Pengertian Ilmu Kalam
Pengertian kalam secara etimologi
berasal dari bahasa Arab yang artinya
ialah perkataan, firman, ucapan dan pembicaran. Dalam Ilmu Nahwu atau ilmu bahasa kalam itu merupakan susunan
kalimat yang ada artinya. Dilihat dari sisi kebahasaan ilmu berarti ucapan,
sabda (bagi Rasulullah), atau firman (yang diperuntukan bagi Allah Swt). [1]
Dengan demikian, ilmu kalam berarti ilmu yang lebih membahas tentang firman
Allah.
Sedangkan, pengertian ilmu kalam menurut pendapat para ahli sebagai
diantaranya sebagai berikut[2]:
1.
Mustafa
Abdul Raziq
Ilmu
kalam adalah ilmu yang berkaitan dengan aqidah imani, yang dibangun atas argumentasi-argumentasi
rasional.

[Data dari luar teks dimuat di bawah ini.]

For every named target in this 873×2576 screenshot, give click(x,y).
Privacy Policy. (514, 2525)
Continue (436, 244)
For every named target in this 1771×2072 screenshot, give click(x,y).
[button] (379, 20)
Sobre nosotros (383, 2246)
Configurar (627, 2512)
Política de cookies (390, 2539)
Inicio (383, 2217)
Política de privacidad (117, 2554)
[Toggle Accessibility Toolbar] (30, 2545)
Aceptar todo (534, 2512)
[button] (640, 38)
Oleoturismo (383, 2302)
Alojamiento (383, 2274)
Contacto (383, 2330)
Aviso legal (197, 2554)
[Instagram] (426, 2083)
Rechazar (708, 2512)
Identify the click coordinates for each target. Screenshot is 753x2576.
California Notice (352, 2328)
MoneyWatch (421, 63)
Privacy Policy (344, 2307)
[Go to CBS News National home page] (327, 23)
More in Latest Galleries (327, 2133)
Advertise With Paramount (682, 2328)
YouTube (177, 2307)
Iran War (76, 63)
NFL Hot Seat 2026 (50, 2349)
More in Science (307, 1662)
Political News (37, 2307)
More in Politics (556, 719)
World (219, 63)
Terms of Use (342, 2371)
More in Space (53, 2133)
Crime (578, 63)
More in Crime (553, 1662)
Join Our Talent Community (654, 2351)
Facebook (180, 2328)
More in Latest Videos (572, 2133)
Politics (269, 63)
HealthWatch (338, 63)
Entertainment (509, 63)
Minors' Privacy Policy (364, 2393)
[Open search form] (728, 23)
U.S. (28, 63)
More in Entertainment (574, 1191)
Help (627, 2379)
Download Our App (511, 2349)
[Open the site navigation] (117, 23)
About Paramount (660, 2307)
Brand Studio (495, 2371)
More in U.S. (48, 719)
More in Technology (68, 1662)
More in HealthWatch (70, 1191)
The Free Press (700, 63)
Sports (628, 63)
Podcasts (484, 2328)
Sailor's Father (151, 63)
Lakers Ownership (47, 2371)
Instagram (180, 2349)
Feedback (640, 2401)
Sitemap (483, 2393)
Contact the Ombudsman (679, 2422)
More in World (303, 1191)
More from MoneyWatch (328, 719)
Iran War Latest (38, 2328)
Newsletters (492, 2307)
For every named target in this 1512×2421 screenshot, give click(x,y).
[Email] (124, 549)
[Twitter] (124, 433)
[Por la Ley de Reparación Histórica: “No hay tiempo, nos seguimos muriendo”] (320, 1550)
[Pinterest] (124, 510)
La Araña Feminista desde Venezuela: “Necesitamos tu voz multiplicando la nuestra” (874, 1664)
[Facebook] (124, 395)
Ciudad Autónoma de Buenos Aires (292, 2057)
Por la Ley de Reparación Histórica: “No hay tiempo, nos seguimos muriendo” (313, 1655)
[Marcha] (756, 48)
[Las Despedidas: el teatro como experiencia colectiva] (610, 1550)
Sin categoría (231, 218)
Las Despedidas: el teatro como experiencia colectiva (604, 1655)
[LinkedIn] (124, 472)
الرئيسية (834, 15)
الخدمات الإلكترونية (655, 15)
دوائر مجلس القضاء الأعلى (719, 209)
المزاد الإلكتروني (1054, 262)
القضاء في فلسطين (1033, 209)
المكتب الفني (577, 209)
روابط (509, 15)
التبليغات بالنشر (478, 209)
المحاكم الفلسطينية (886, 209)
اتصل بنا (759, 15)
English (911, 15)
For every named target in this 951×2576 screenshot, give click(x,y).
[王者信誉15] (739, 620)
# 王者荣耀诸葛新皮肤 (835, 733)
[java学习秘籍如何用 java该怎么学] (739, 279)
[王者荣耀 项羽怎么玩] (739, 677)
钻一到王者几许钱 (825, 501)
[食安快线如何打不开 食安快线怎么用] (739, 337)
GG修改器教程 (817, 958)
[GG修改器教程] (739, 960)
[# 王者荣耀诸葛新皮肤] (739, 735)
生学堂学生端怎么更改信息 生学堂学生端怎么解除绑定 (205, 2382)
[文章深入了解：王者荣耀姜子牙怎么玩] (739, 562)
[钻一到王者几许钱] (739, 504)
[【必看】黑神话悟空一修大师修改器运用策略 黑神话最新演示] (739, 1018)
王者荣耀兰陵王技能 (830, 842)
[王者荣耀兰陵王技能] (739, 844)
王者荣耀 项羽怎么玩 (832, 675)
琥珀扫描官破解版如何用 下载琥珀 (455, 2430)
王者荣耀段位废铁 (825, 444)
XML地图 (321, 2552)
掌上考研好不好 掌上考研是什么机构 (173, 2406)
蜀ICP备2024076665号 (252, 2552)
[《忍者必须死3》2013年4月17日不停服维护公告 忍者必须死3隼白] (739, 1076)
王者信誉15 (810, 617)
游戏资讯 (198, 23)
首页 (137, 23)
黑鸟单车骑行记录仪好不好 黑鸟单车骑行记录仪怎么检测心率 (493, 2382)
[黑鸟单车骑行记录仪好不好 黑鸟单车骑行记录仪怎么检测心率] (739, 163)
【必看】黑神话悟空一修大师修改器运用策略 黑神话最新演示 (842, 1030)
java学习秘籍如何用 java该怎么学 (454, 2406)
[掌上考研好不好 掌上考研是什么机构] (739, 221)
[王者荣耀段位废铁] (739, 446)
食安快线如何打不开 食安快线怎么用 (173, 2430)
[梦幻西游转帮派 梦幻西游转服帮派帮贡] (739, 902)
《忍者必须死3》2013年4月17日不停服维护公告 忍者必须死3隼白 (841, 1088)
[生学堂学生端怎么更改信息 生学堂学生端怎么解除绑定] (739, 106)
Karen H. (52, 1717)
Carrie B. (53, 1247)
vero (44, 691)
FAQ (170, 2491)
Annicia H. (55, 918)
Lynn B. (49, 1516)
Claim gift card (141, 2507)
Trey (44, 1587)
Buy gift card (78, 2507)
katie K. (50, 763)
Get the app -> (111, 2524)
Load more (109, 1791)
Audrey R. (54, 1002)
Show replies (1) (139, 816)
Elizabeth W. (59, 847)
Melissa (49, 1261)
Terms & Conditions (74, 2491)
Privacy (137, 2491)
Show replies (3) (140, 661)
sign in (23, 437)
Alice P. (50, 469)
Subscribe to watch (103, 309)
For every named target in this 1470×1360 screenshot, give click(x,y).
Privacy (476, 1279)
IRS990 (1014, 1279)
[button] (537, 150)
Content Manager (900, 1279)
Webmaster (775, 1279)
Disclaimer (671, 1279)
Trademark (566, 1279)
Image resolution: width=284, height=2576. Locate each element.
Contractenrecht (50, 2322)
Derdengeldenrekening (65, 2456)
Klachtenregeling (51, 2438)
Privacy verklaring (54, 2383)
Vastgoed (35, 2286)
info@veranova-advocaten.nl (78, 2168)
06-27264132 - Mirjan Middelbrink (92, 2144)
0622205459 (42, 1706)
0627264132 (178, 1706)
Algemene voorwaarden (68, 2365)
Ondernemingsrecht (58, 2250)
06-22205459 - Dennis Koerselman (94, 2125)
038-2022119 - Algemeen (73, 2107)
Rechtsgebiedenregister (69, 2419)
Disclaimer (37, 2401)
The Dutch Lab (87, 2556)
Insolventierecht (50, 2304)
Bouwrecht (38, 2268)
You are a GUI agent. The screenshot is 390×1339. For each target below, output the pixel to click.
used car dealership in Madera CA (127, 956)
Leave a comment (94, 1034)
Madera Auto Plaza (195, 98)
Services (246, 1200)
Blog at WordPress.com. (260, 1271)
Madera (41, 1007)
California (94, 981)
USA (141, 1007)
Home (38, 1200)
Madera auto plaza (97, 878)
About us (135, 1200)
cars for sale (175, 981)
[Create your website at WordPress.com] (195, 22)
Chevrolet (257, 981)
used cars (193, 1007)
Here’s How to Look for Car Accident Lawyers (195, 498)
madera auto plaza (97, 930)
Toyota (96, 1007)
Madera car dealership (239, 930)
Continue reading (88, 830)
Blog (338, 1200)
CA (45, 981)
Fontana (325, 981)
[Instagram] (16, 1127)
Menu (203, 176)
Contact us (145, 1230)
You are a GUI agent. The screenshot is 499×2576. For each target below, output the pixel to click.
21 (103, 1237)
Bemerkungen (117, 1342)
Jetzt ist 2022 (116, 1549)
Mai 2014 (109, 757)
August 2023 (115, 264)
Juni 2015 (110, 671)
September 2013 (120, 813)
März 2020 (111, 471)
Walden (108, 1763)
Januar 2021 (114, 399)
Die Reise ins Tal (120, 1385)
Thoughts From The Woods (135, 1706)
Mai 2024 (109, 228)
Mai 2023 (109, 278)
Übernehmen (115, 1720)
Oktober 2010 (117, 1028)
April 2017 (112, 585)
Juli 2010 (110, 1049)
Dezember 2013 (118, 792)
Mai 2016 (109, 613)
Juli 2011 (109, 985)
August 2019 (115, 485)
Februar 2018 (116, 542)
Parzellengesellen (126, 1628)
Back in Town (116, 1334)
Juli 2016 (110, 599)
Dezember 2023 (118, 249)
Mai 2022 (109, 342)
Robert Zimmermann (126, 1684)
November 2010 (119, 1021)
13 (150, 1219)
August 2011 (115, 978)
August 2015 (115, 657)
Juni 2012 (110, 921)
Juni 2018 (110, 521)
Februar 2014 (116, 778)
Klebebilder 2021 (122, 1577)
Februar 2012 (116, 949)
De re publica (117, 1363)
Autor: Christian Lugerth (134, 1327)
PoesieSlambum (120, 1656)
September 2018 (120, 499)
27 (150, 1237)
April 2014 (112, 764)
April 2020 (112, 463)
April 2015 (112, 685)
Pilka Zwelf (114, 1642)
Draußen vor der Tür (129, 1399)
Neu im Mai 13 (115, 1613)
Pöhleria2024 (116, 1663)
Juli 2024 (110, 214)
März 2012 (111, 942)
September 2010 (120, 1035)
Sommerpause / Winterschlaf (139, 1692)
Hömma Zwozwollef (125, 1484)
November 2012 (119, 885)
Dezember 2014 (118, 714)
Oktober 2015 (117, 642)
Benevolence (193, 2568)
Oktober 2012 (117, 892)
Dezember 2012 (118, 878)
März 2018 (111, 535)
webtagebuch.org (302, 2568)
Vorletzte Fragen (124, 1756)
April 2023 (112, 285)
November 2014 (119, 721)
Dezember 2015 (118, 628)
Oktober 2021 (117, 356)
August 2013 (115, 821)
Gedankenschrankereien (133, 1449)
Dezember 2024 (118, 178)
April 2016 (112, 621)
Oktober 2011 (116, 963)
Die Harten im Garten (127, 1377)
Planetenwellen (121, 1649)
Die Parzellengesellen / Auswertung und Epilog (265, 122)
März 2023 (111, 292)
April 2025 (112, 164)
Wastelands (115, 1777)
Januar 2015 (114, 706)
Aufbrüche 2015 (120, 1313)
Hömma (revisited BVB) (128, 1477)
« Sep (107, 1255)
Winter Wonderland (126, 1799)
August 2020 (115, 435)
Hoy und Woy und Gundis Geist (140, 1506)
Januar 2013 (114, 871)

Atau ilmu yang berkaitan dengan akidah islami dan bertolak atas
keyakinan nalar.
2.
Al-
Farabi
Ilmu
kalam adalah ilmu yang membahas dzat dan sifat-sifat Allah beserta semua
eksistensi semua yang mungkin, mulai masalah dunia sampai masalah sesudah mati
yang berdasarkan doktrin Islam yang berdasarkan kajian filosofis secara
mendalam.
C.
Nama-Nama Lain dari Ilmu Kalam
1.
Teologi
(Theologie atau theologhy)
Teologi secara
etimologi terdiri dari teo atau teos
yang berarti Tuhan dan logi atau logos yang berarti pengetahuan (science,
studi, discourse), faham atau pembicaraan, jadi, teologi mengandung arti
pengetahuan, faham atau pembicaraan tentang tuhan.[3]
Sedangkan pengertian teologi
secara terminologi ada banyak definisi yang dikembangkan oleh para ahli seperti
Fergelius Ferm yang menyebutkan bahwa teologi adalah pemikiran sistematis yang
berhubungan dengan alam semesta. Dalam Ensyklopedia Everymen’s, disebutkan
tentang teologi sebagai berikut : pengetahuan tentang agama, yang karenanya
membicarakan tentang Tuhan dan manusia dalam pertaliannya dengan Tuhan.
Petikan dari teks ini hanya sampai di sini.